## Work item
Pictures are to be left out. Copy exactly, and only, the lines from the start of the entries below to the line with "Given: Click the Arsenal crest icon", both included.

___ Raw data

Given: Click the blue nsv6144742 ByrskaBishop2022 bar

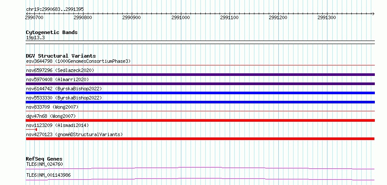Looking at the screenshot, I should click(x=200, y=93).
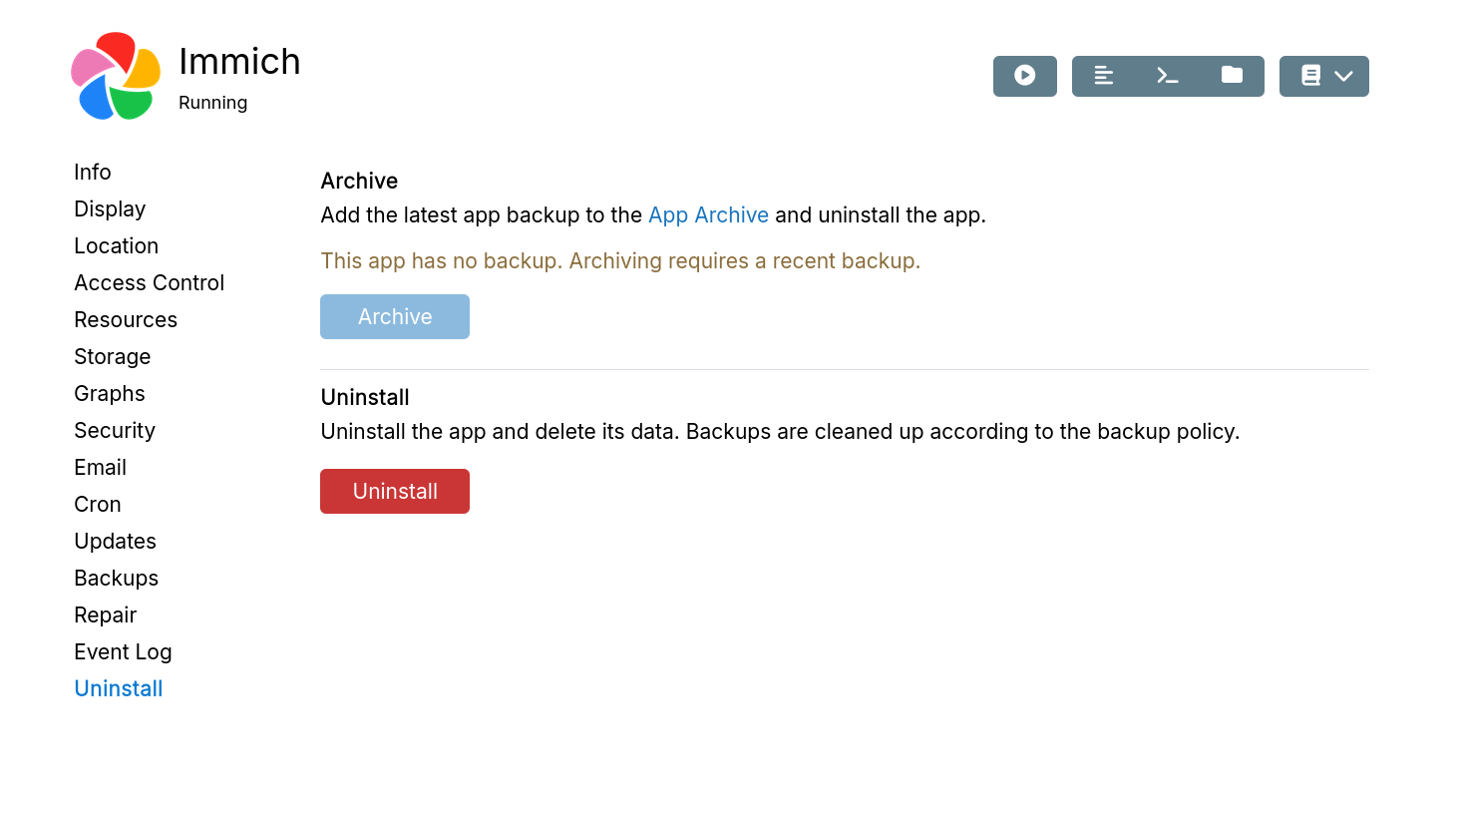Open the Info section
Image resolution: width=1460 pixels, height=816 pixels.
click(x=92, y=172)
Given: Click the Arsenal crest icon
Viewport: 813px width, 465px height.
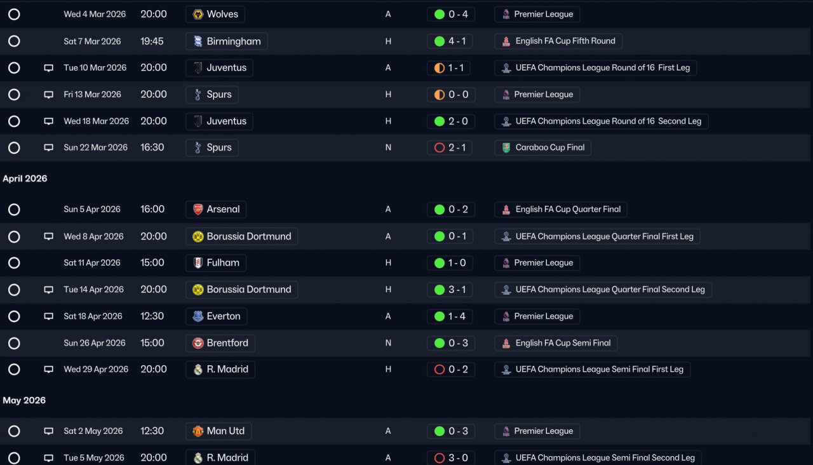Looking at the screenshot, I should tap(198, 209).
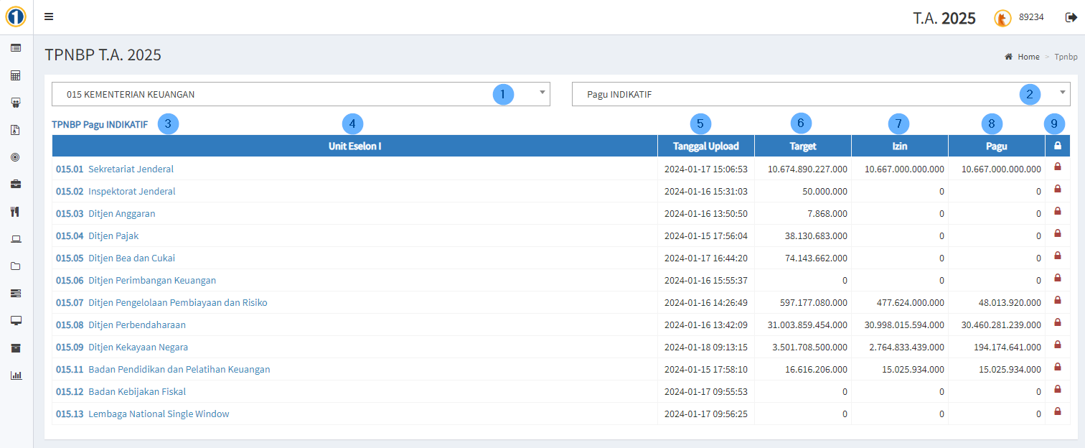1085x448 pixels.
Task: Expand the 015 KEMENTERIAN KEUANGAN dropdown
Action: [301, 94]
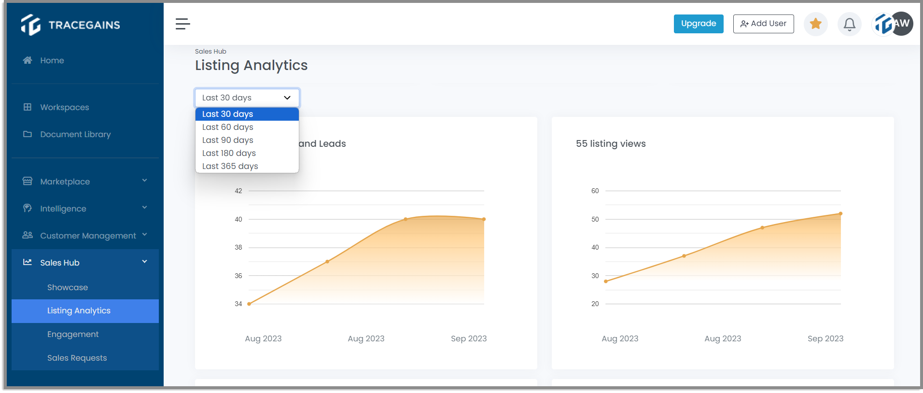This screenshot has width=923, height=393.
Task: Click the hamburger menu icon
Action: tap(182, 24)
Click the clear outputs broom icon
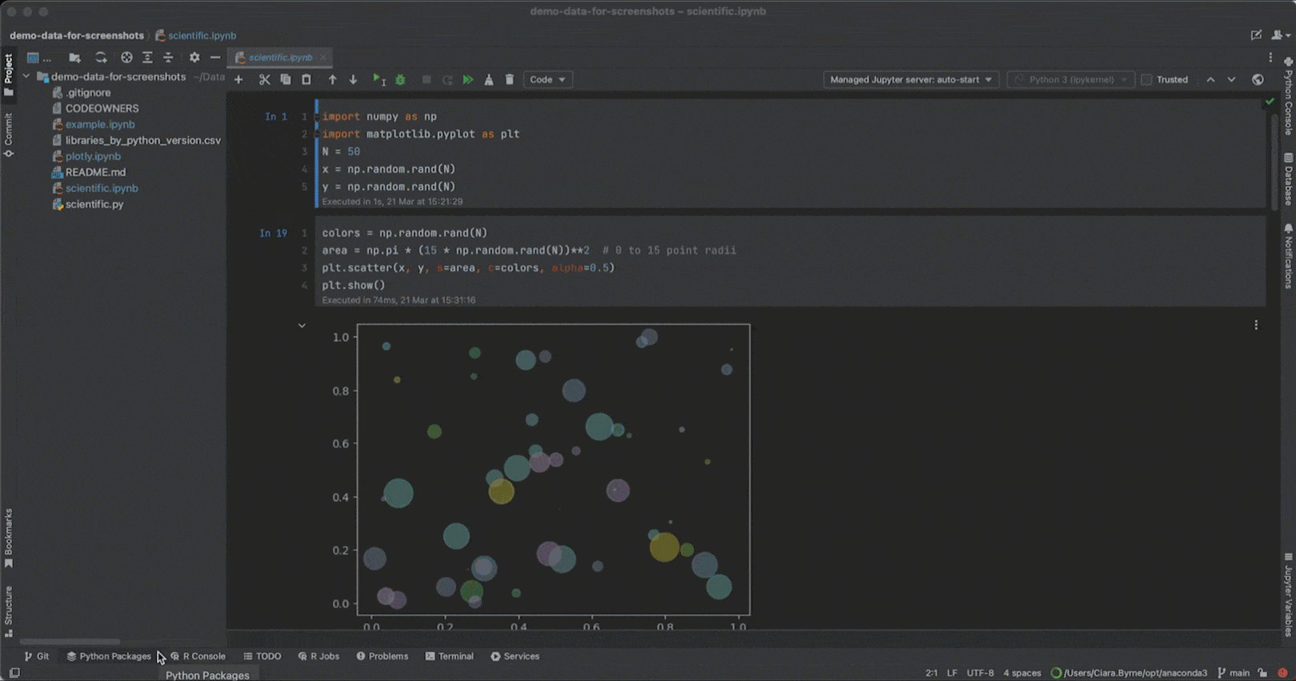 [x=489, y=80]
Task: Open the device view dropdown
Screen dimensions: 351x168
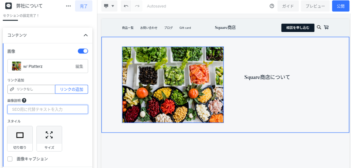Action: pos(109,6)

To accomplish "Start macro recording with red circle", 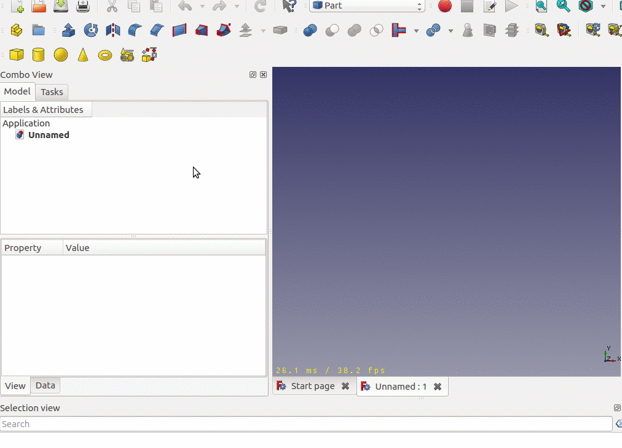I will (x=445, y=6).
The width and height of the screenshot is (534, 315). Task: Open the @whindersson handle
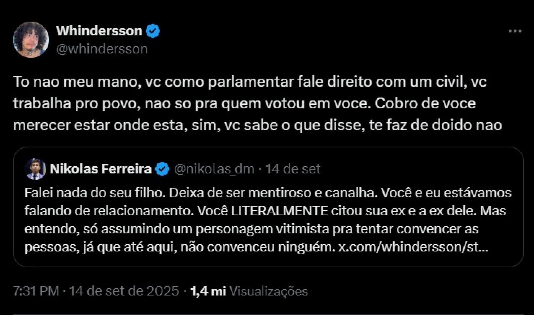[102, 49]
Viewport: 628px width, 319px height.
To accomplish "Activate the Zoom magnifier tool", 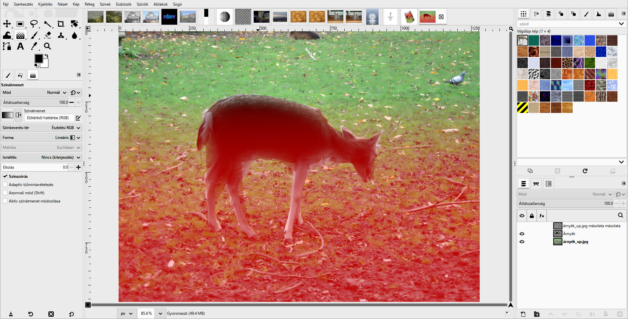I will click(x=47, y=46).
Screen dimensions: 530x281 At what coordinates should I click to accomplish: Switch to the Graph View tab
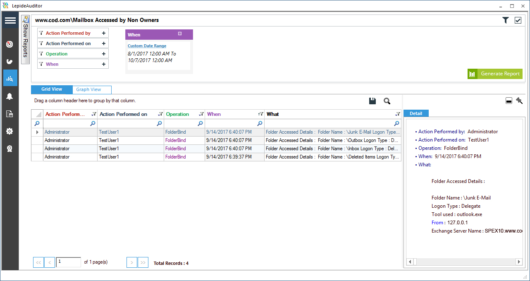tap(89, 89)
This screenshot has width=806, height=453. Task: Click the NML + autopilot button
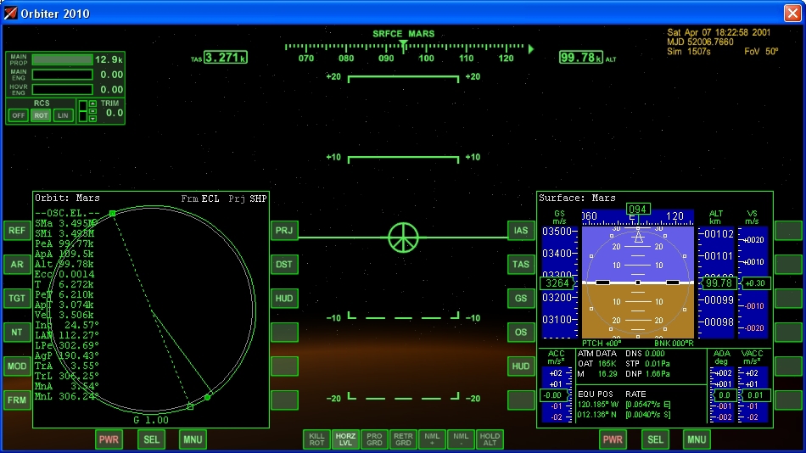[x=432, y=439]
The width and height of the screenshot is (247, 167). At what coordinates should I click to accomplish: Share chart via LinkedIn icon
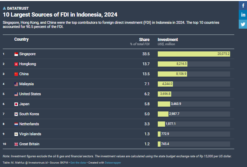coord(243,15)
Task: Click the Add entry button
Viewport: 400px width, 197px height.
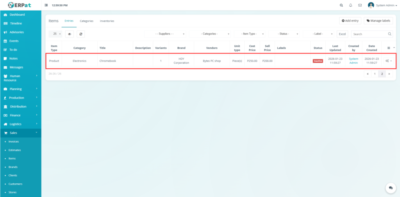Action: (x=350, y=21)
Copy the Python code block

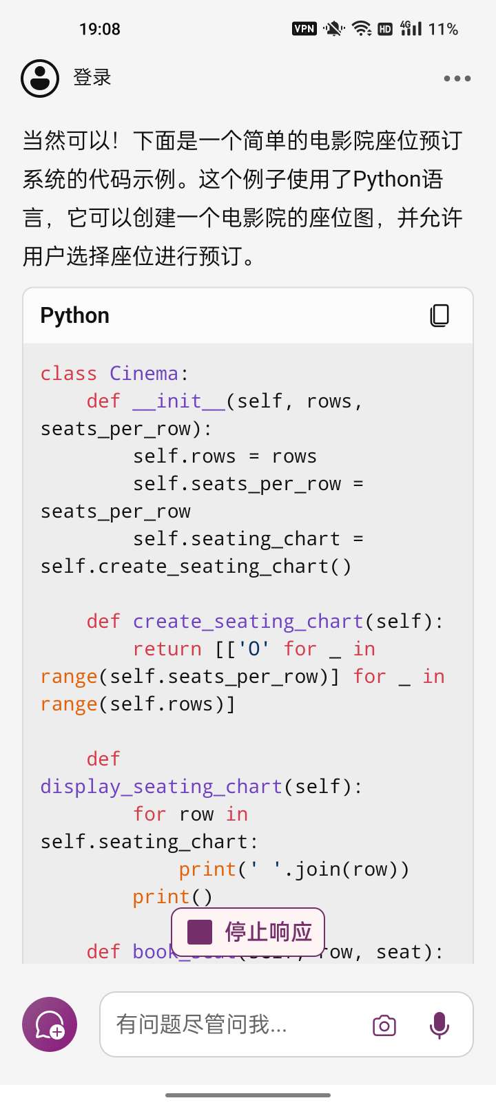click(439, 315)

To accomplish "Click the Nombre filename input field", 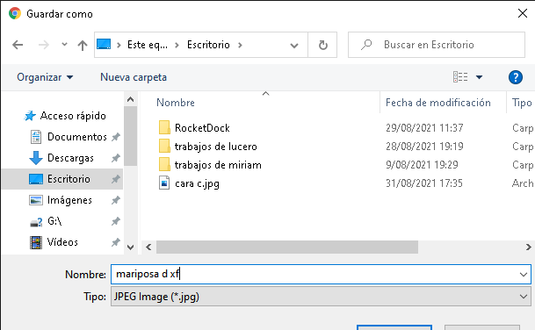I will tap(321, 274).
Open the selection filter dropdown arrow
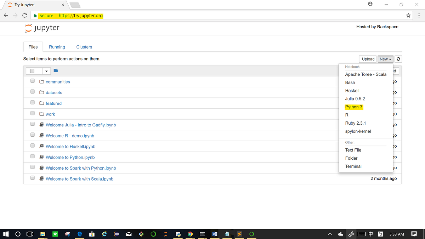 (46, 71)

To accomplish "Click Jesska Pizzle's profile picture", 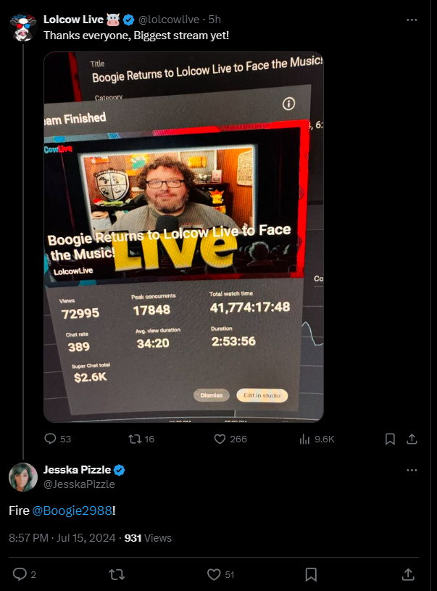I will tap(23, 477).
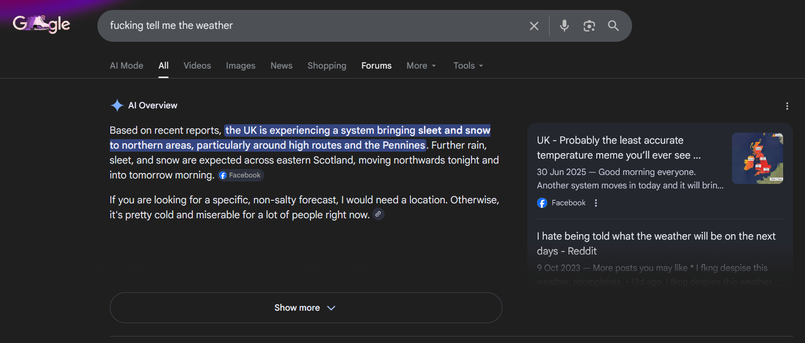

______

## Exercise response
Given: Click the blue nsv6144742 ByrskaBishop2022 bar

Looking at the screenshot, I should click(x=200, y=93).
Open the Info section
Image resolution: width=1460 pixels, height=816 pixels.
click(x=92, y=172)
Given: Click the Arsenal crest icon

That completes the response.